Jungkook torkelte gerade zur Tür herein.

▪︎

Jimin und ich kamen auf der Tanzfläche an und er ließ mein Handgelenk schließlich los, ehe er mir in die Augen sah und mich fragte "Bereit?".
Mein Herz pochte stark gegen meine Brust und mal wieder wünschte ich mir, ich hätte niemals jemandem irgendetwas erzählt, was mein Herz näher anging.

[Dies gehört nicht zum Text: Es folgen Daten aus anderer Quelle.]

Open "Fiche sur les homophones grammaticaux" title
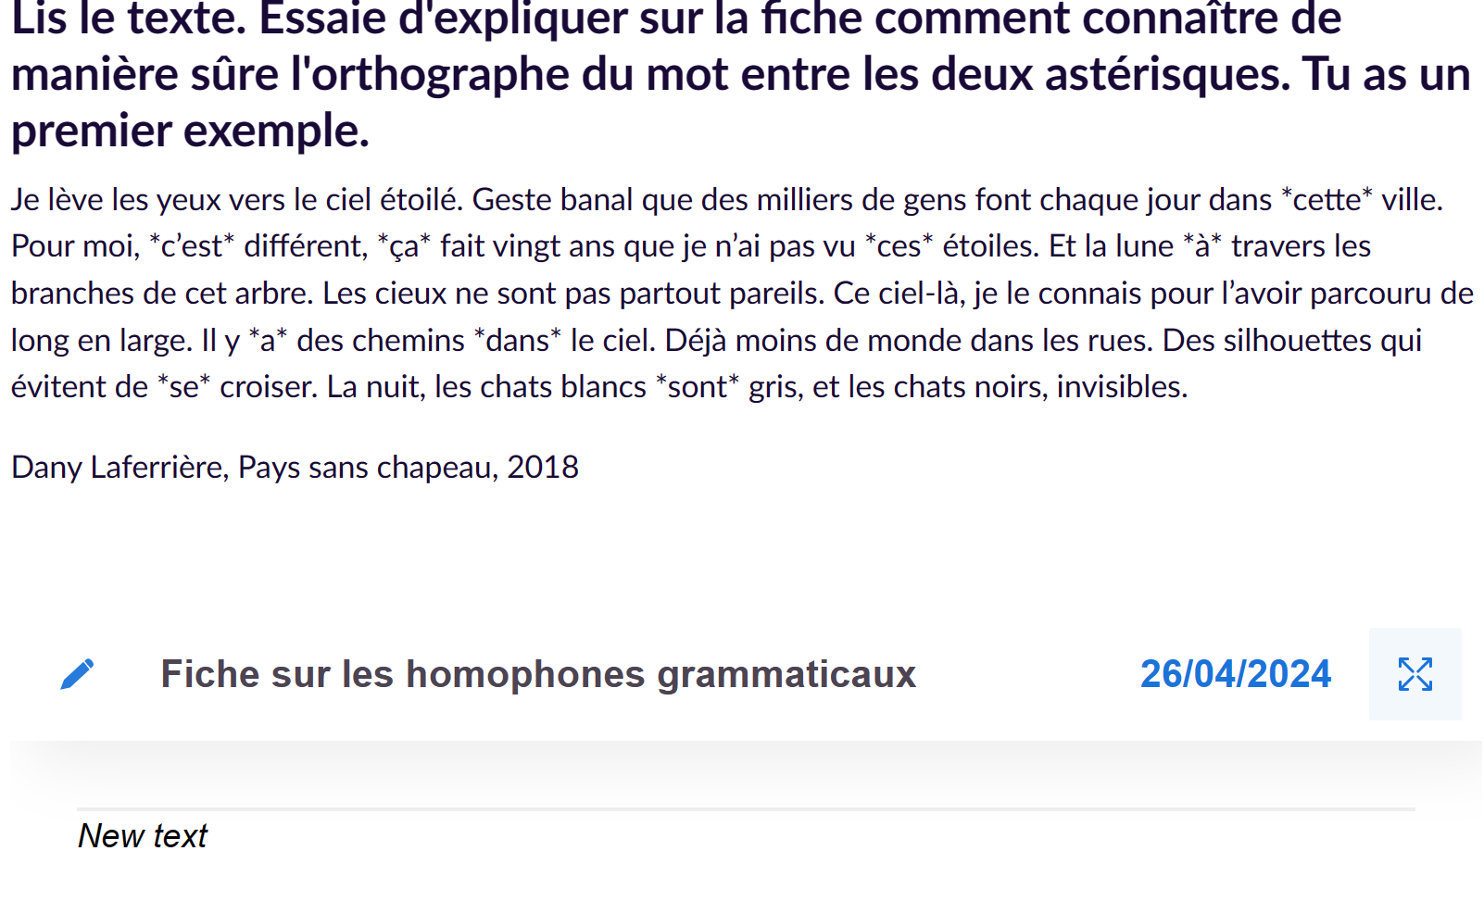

Ich nickte schließlich und Jimin sah dies als Anlass seine Arme um meinen Hals zu schlingen und mich ein Stückchen näher zu sich zu ziehen. Ich legte meine Hände wie aus Reflex an seine Hüfte und zog diese dicht an meine, während wir uns zum Beat der Musik bewegten. Es dauerte nicht lange und wir bewegten uns aufreizend gegeneinander, bis Jimin mich schließlich am Nacken zu sich zog und verlangend seine plumpen Lippen auf meine legte. Es kam zu einem hungrigen Kuss, der viel Leidenschaft ausstrahlen musste.

Es war ein eigenartiges Gefühl einen engen Freund zu küssen, von dem ich in dieser Hinsicht gar nichts wollte. Jimin war zwar wirklich gut darin; er wusste genau, was er tat. Jedoch fehlte das Feuer, das auf meiner Haut entflammt war, als Jungkook mich so geküsst hatte. Und wieder hoffte ich, Jimin würde irgendwann dem Richtigen solche Küsse schenken, wie auch Jin und Namjoon es taten.

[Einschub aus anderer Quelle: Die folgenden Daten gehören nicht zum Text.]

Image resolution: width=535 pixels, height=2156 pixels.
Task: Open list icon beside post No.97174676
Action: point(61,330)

Diese, für eine öffentliche Veranstaltung viel zu aufreizende, wilde Knutscherei, nahm nach einer Zeit ihr Ende und Jimin und ich lösten uns, völlig außer Atem voneinander. Als ich meine Augen wieder öffnete und mich verstohlen im Raum umblickte, bemerkte ich einige Blick auf uns. Yoongi starrte uns ungläubig an und auch Hobi sah aus als würden ihm seine Augen jeden Moment aus dem Kopf fallen.
Jin hatte Namjoon tatsächlich abgelenkt, indem er ihn dazu gebracht hat, uns den Rücken zuzuwenden und sich angeregt mit ihm zu unterhalten.

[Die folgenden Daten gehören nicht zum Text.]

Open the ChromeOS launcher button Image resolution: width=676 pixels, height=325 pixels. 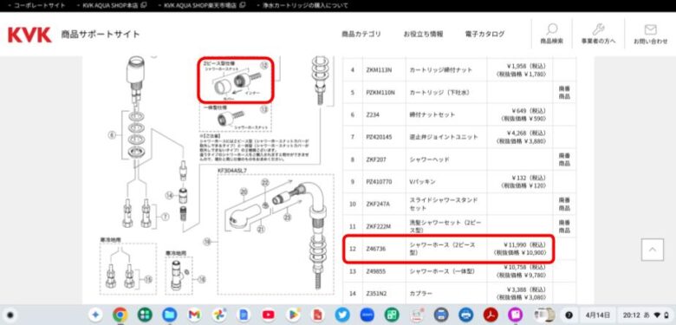(x=10, y=315)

Auch Jungkook's Blick fixierte uns, jedoch lag etwas in diesem, das ich nicht deuten konnte.
Er verengte kurz seine Augen, ehe er sich abwendete und schnellen Schrittes auf die Bar zulief, ich verfolgte ihn dabei weiterhin mit meinem Blick.
Auf einmal spürte ich Hobi's Hand auf meiner Schulter und schreckte hoch.
"Wow, da habt ihr euch ja gerade null zurückgehalten.", lachte Hobi uns an.
"Viel Glück, Leute! Ich shippe das!", sagte er noch, ehe er sich wieder umdrehte und auf das Buffet zuschritt.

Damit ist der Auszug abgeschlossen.